(Records for locating displayed items)
* BEGIN *

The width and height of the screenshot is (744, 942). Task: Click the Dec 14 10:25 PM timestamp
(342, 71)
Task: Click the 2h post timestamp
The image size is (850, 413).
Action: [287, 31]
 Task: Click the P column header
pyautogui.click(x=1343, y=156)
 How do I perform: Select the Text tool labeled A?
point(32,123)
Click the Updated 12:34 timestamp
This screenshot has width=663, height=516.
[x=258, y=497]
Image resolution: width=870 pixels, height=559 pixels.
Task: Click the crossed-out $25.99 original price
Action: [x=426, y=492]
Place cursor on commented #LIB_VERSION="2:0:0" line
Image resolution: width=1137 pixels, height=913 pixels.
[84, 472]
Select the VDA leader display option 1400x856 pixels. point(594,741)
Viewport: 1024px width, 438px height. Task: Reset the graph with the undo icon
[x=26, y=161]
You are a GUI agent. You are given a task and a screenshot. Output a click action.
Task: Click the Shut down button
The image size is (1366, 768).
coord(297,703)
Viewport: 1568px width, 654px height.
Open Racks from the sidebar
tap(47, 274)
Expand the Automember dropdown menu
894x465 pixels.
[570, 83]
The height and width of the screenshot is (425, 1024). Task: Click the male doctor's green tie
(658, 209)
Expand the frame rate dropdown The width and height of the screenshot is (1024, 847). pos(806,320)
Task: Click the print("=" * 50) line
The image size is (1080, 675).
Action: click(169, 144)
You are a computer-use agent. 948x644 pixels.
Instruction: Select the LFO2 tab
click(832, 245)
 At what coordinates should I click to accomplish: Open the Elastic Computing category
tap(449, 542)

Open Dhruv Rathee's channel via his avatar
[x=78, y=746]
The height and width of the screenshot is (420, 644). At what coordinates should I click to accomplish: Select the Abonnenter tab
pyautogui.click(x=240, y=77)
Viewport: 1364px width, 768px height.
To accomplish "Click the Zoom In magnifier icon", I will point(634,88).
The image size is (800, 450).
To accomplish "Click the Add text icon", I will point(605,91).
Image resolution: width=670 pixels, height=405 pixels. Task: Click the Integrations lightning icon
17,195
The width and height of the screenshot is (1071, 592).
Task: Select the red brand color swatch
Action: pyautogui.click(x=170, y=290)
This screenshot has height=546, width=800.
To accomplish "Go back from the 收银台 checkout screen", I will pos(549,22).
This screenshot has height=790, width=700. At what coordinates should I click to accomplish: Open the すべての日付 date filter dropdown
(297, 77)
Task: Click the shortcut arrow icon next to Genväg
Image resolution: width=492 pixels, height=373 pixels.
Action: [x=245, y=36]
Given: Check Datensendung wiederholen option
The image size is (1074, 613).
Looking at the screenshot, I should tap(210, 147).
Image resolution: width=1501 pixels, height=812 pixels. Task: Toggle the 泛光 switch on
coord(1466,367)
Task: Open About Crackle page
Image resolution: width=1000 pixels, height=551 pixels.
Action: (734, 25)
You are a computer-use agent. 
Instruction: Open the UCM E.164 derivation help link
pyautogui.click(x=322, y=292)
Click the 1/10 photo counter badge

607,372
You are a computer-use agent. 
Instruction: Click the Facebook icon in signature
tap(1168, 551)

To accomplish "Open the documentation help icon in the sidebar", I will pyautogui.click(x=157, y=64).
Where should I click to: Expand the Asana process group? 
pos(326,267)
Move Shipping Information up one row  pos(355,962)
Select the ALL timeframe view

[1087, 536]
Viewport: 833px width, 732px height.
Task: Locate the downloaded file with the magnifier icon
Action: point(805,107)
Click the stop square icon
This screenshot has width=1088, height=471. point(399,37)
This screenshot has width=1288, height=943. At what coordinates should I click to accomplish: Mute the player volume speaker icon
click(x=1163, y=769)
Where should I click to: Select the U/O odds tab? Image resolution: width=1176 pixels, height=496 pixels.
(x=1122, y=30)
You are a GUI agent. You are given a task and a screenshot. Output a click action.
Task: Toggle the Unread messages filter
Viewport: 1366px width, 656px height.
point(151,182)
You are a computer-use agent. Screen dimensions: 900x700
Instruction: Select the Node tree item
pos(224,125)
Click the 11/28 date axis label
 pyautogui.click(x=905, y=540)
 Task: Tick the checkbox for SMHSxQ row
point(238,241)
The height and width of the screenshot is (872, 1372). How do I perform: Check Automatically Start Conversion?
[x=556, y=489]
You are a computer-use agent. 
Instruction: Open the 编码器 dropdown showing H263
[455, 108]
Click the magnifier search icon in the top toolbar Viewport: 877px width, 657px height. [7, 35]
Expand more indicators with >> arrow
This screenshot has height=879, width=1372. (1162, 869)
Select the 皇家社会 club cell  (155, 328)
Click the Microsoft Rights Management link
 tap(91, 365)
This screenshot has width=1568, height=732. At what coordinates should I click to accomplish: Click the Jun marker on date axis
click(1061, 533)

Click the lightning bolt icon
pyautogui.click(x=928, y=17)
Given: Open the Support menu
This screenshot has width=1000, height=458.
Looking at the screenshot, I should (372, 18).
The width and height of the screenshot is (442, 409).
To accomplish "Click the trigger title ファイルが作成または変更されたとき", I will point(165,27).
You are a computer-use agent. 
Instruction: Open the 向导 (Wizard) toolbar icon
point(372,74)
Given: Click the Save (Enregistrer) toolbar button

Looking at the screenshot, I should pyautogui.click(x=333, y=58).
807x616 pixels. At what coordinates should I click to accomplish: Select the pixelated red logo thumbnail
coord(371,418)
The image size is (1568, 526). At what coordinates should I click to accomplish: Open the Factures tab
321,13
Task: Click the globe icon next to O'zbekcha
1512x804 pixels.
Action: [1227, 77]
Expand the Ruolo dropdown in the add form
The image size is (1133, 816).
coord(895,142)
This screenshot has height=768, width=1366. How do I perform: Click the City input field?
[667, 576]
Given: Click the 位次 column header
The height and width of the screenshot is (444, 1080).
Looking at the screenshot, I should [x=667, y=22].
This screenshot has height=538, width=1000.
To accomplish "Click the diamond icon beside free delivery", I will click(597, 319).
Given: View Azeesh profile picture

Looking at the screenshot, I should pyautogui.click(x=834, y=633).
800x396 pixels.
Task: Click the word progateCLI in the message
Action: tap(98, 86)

* END *

▸ STATED EXERCISE
Copy all of the lines above exactly as they appear.

▸ CORRECT RESPONSE
The width and height of the screenshot is (744, 942). Task: Click the Dec 14 10:25 PM timestamp
(342, 71)
Task: Click the 2h post timestamp
The image size is (850, 413).
Action: [287, 31]
 Task: Click the P column header
pyautogui.click(x=1343, y=156)
 How do I perform: Select the Text tool labeled A?
point(32,123)
Click the Updated 12:34 timestamp
This screenshot has width=663, height=516.
[x=258, y=497]
Image resolution: width=870 pixels, height=559 pixels.
Task: Click the crossed-out $25.99 original price
Action: [x=426, y=492]
Place cursor on commented #LIB_VERSION="2:0:0" line
Image resolution: width=1137 pixels, height=913 pixels.
[84, 472]
Select the VDA leader display option 1400x856 pixels. point(594,741)
Viewport: 1024px width, 438px height. Task: Reset the graph with the undo icon
[x=26, y=161]
You are a GUI agent. You are given a task and a screenshot. Output a click action.
Task: Click the Shut down button
The image size is (1366, 768).
coord(297,703)
Viewport: 1568px width, 654px height.
Open Racks from the sidebar
tap(47, 274)
Expand the Automember dropdown menu
894x465 pixels.
[570, 83]
The height and width of the screenshot is (425, 1024). Task: Click the male doctor's green tie
(658, 209)
Expand the frame rate dropdown The width and height of the screenshot is (1024, 847). pos(806,320)
Task: Click the print("=" * 50) line
The image size is (1080, 675).
Action: click(169, 144)
You are a computer-use agent. 948x644 pixels.
Instruction: Select the LFO2 tab
click(832, 245)
 At what coordinates should I click to accomplish: Open the Elastic Computing category
tap(449, 542)

Open Dhruv Rathee's channel via his avatar
[x=78, y=746]
The height and width of the screenshot is (420, 644). At what coordinates should I click to accomplish: Select the Abonnenter tab
pyautogui.click(x=240, y=77)
Viewport: 1364px width, 768px height.
To accomplish "Click the Zoom In magnifier icon", I will point(634,88).
The image size is (800, 450).
To accomplish "Click the Add text icon", I will point(605,91).
Image resolution: width=670 pixels, height=405 pixels. Task: Click the Integrations lightning icon
17,195
The width and height of the screenshot is (1071, 592).
Task: Select the red brand color swatch
Action: pyautogui.click(x=170, y=290)
This screenshot has height=546, width=800.
To accomplish "Go back from the 收银台 checkout screen", I will pos(549,22).
This screenshot has height=790, width=700. At what coordinates should I click to accomplish: Open the すべての日付 date filter dropdown
(297, 77)
Task: Click the shortcut arrow icon next to Genväg
Image resolution: width=492 pixels, height=373 pixels.
Action: [x=245, y=36]
Given: Check Datensendung wiederholen option
The image size is (1074, 613).
Looking at the screenshot, I should tap(210, 147).
Image resolution: width=1501 pixels, height=812 pixels. Task: Toggle the 泛光 switch on
coord(1466,367)
Task: Open About Crackle page
Image resolution: width=1000 pixels, height=551 pixels.
Action: (734, 25)
You are a computer-use agent. 
Instruction: Open the UCM E.164 derivation help link
pyautogui.click(x=322, y=292)
Click the 1/10 photo counter badge

607,372
You are a computer-use agent. 
Instruction: Click the Facebook icon in signature
tap(1168, 551)

To accomplish "Open the documentation help icon in the sidebar", I will pyautogui.click(x=157, y=64).
Where should I click to: Expand the Asana process group? 
pos(326,267)
Move Shipping Information up one row  pos(355,962)
Select the ALL timeframe view

[1087, 536]
Viewport: 833px width, 732px height.
Task: Locate the downloaded file with the magnifier icon
Action: point(805,107)
Click the stop square icon
This screenshot has width=1088, height=471. point(399,37)
This screenshot has width=1288, height=943. At what coordinates should I click to accomplish: Mute the player volume speaker icon
click(x=1163, y=769)
Where should I click to: Select the U/O odds tab? Image resolution: width=1176 pixels, height=496 pixels.
(x=1122, y=30)
You are a GUI agent. You are given a task and a screenshot. Output a click action.
Task: Toggle the Unread messages filter
Viewport: 1366px width, 656px height.
point(151,182)
You are a computer-use agent. Screen dimensions: 900x700
Instruction: Select the Node tree item
pos(224,125)
Click the 11/28 date axis label
 pyautogui.click(x=905, y=540)
 Task: Tick the checkbox for SMHSxQ row
point(238,241)
The height and width of the screenshot is (872, 1372). How do I perform: Check Automatically Start Conversion?
[x=556, y=489]
You are a computer-use agent. 
Instruction: Open the 编码器 dropdown showing H263
[455, 108]
Click the magnifier search icon in the top toolbar Viewport: 877px width, 657px height. [7, 35]
Expand more indicators with >> arrow
This screenshot has height=879, width=1372. (1162, 869)
Select the 皇家社会 club cell  (155, 328)
Click the Microsoft Rights Management link
 tap(91, 365)
This screenshot has width=1568, height=732. At what coordinates should I click to accomplish: Click the Jun marker on date axis
click(1061, 533)

Click the lightning bolt icon
pyautogui.click(x=928, y=17)
Given: Open the Support menu
This screenshot has width=1000, height=458.
Looking at the screenshot, I should (372, 18).
The width and height of the screenshot is (442, 409).
To accomplish "Click the trigger title ファイルが作成または変更されたとき", I will point(165,27).
You are a computer-use agent. 
Instruction: Open the 向导 (Wizard) toolbar icon
point(372,74)
Given: Click the Save (Enregistrer) toolbar button

Looking at the screenshot, I should pyautogui.click(x=333, y=58).
807x616 pixels. At what coordinates should I click to accomplish: Select the pixelated red logo thumbnail
coord(371,418)
The image size is (1568, 526). At what coordinates should I click to accomplish: Open the Factures tab
321,13
Task: Click the globe icon next to O'zbekcha
1512x804 pixels.
Action: [1227, 77]
Expand the Ruolo dropdown in the add form
The image size is (1133, 816).
coord(895,142)
This screenshot has height=768, width=1366. How do I perform: Click the City input field?
[667, 576]
Given: Click the 位次 column header
The height and width of the screenshot is (444, 1080).
Looking at the screenshot, I should [x=667, y=22].
This screenshot has height=538, width=1000.
To accomplish "Click the diamond icon beside free delivery", I will click(597, 319).
Given: View Azeesh profile picture

Looking at the screenshot, I should pyautogui.click(x=834, y=633).
800x396 pixels.
Task: Click the word progateCLI in the message
Action: tap(98, 86)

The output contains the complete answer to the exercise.